Declaration of conflicting interests
The author(s) declared no potential conflicts of interest with respect to the research, authorship, and/or publication of this article.
Funding
The author(s) received no financial support for the research, authorship, and/or publication of this article.
Authors Note
Yann Philippe Charles is consultant for Stryker, Clariance, Philips and Ceraver; he received royalties and grants unrelated to this study from Stryker and Clariance. Eloïse Bauduin has no conflict of interest. Sébastien Pesenti has no conflict of interest. Brice Ilharreborde is consultant for Zimmer Biomet, Medtronic and Implanet. Solène Prost has no conflict of interest. Féthi Laouissat is consultant for Spineart and SMAIO. Guillaume Riouallon is consultant for Medtronic, Stryker and NewClip; he received royalties from Euros. Stéphane Wolff has no conflict of interest. Vincent Challier is shareholder of Follow Health SA and consultant for Clariance. Ibrahim Obeid is consultant for Medtronic and Depuy Synthes; he received grants from DePuy Synthes unrelated to this study and royalties from Clariance, Alphatec and Spineart. Louis Boissière is consultant for Neo and Euros; he received grants from DePuy Synthes unrelated to this study. Emmanuelle Ferrero has no conflict of interest. Federico Solla received funding to attend meetings from Medicrea, Medtronic and Euros.
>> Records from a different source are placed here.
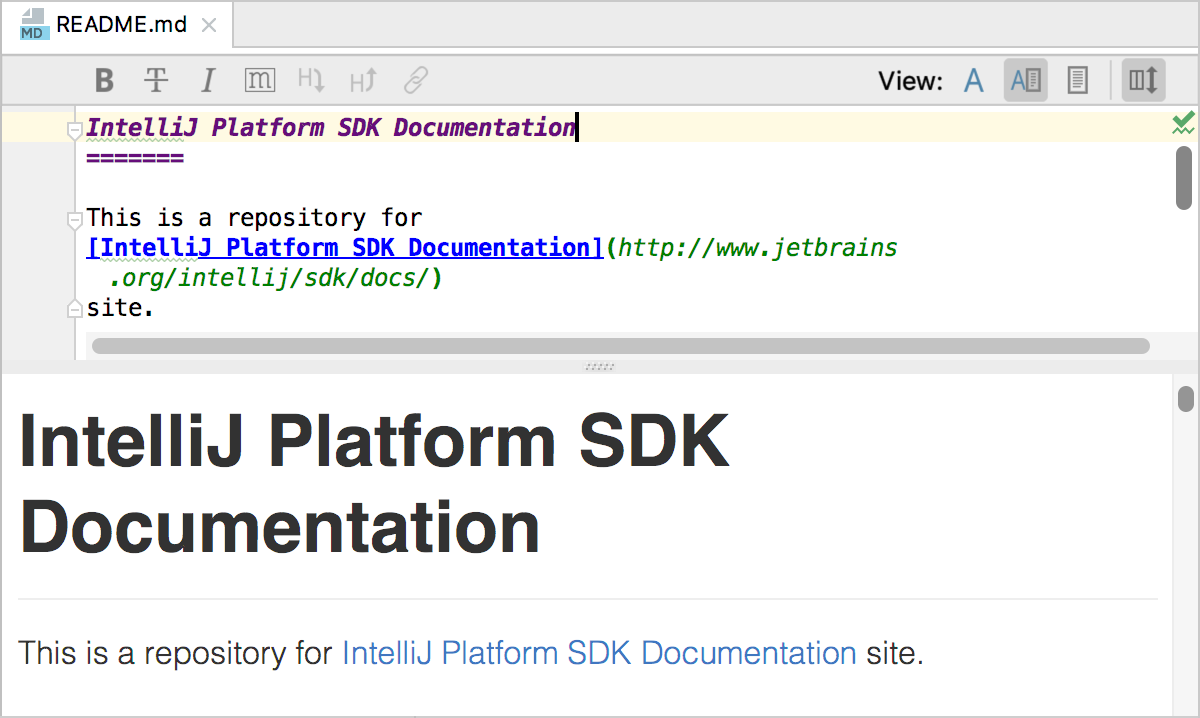The width and height of the screenshot is (1200, 718).
Task: Click the insert link chain icon
Action: click(416, 80)
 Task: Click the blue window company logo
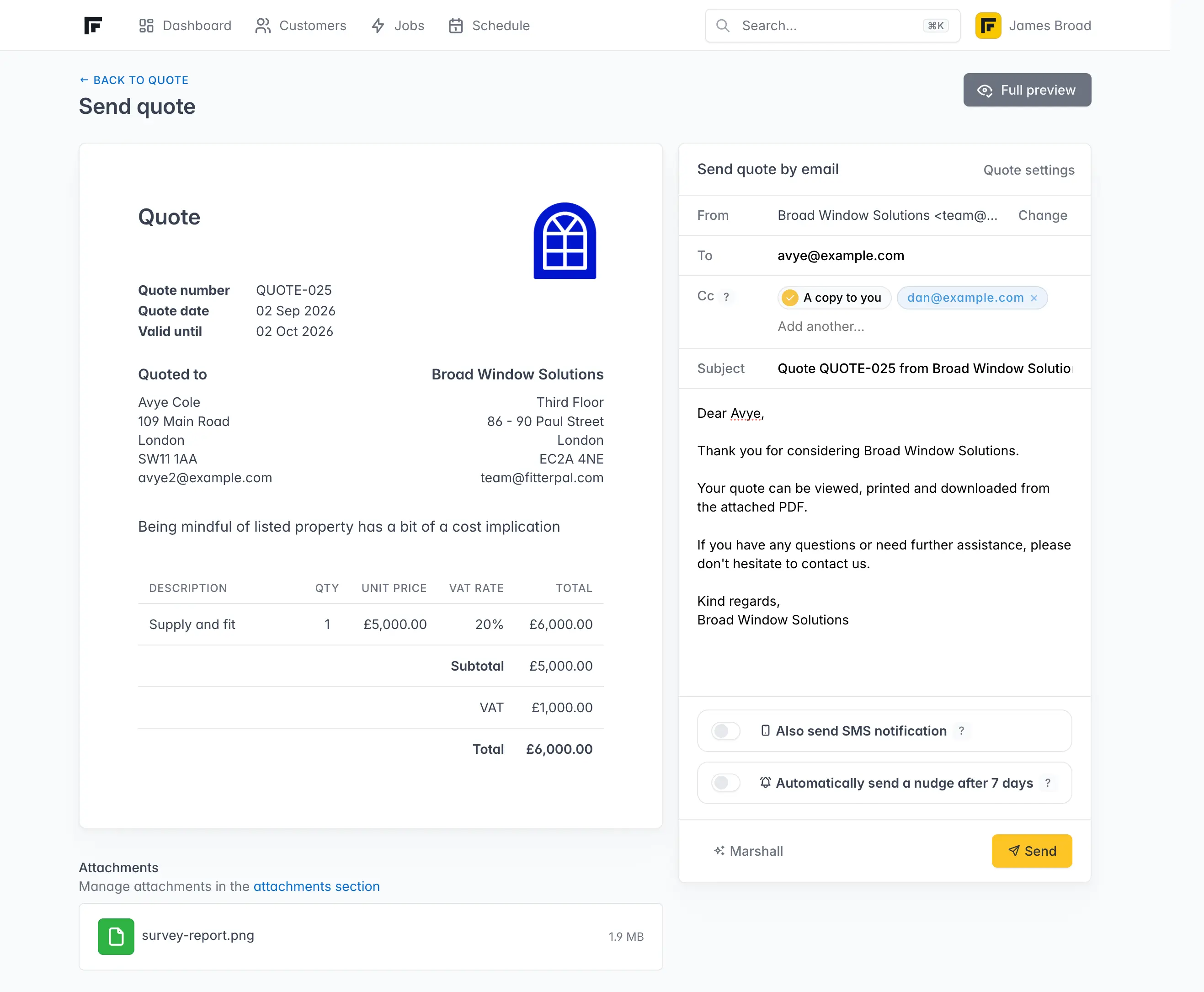(x=565, y=240)
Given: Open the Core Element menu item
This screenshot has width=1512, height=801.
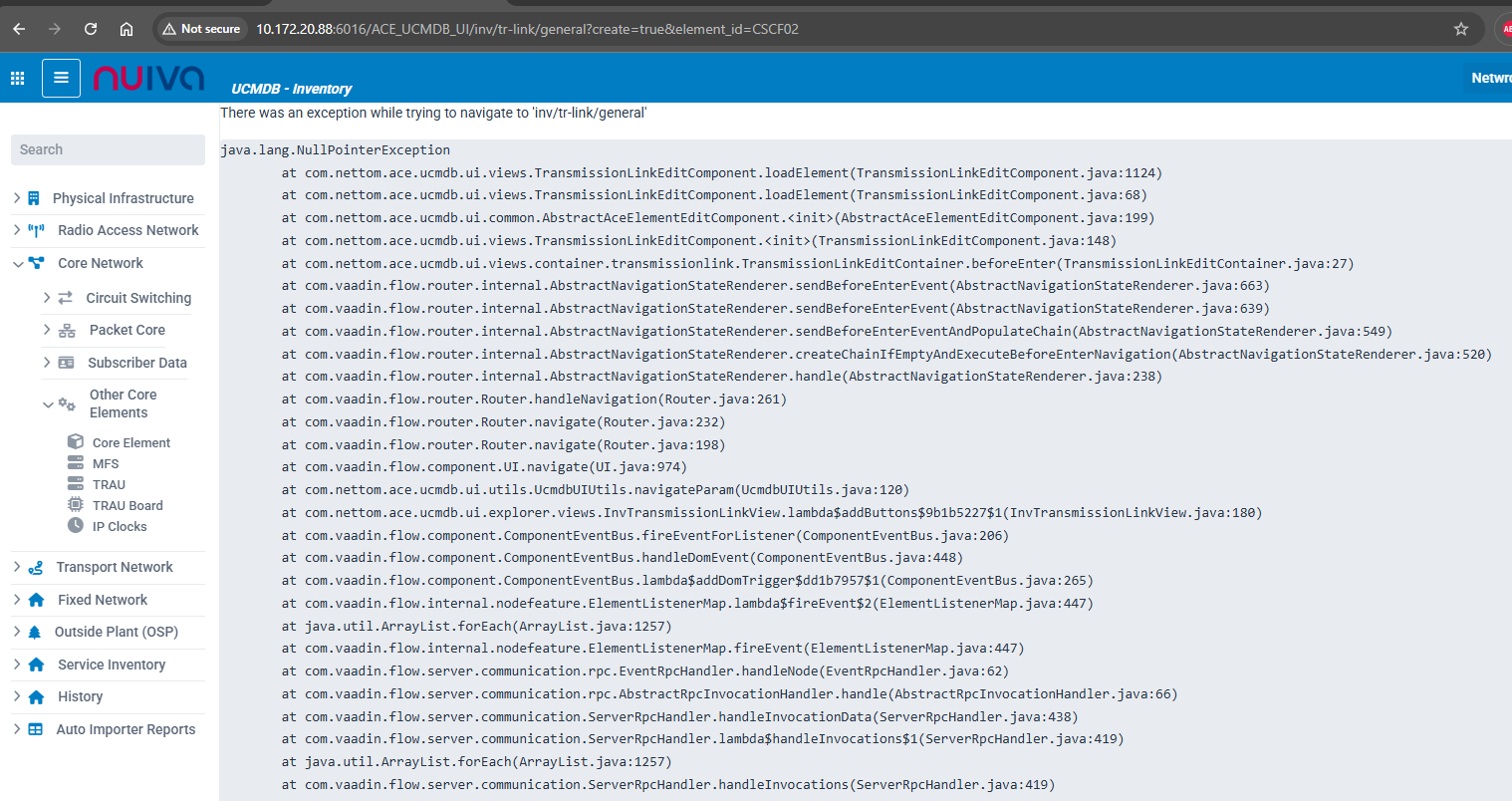Looking at the screenshot, I should [x=130, y=442].
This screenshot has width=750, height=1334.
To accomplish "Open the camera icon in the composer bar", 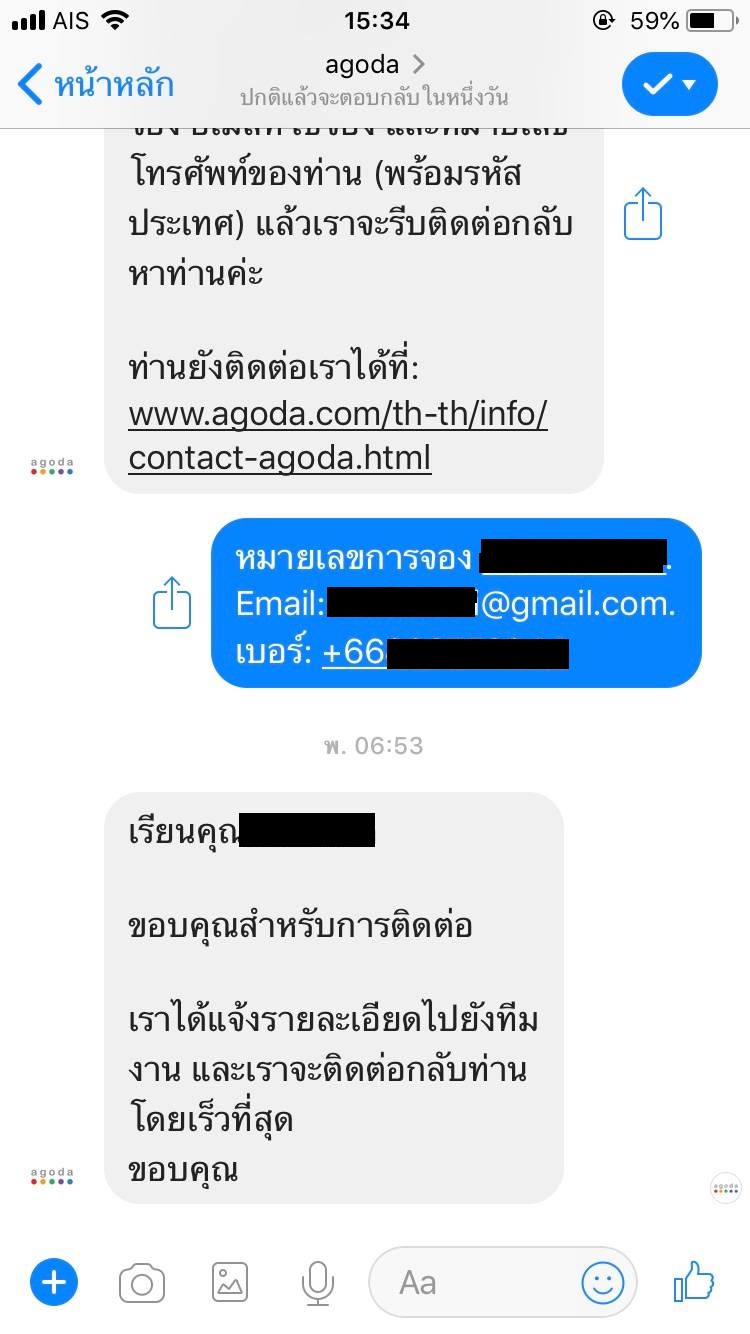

Jean-Charles Le Huec is consultant for Medtronic and BD Bard; he received royalties and grants unrelated to this study from Medtronic. Stéphane Bourret has no conflict of interest. Joe Faddoul has no conflict of interest. Georges Naïm Abi Lahoud has no conflict of interest. Vincent Fière is consultant for Clariance; he received royalties Medicrea and Clariance. Michiel Vande Kerckhove has no conflict of interest. Matthieu Campana has no conflict of interest. Jonathan Lebhar has no conflict of interest. Hadrien Giorgi has no conflict of interest. Aymeric Faure is consultant for OSD. Erik André Sauleau has no conflict of interest. Benjamin Blondel is associate editor for OTSR Elsevier-Masson and consultant for Medicrea, Medtronic, Implanet, Vexim Stryker and 3M.
Institutional Review
Institutional review board approval (FC/2019-91). The manuscript does not contain information about devices/drugs.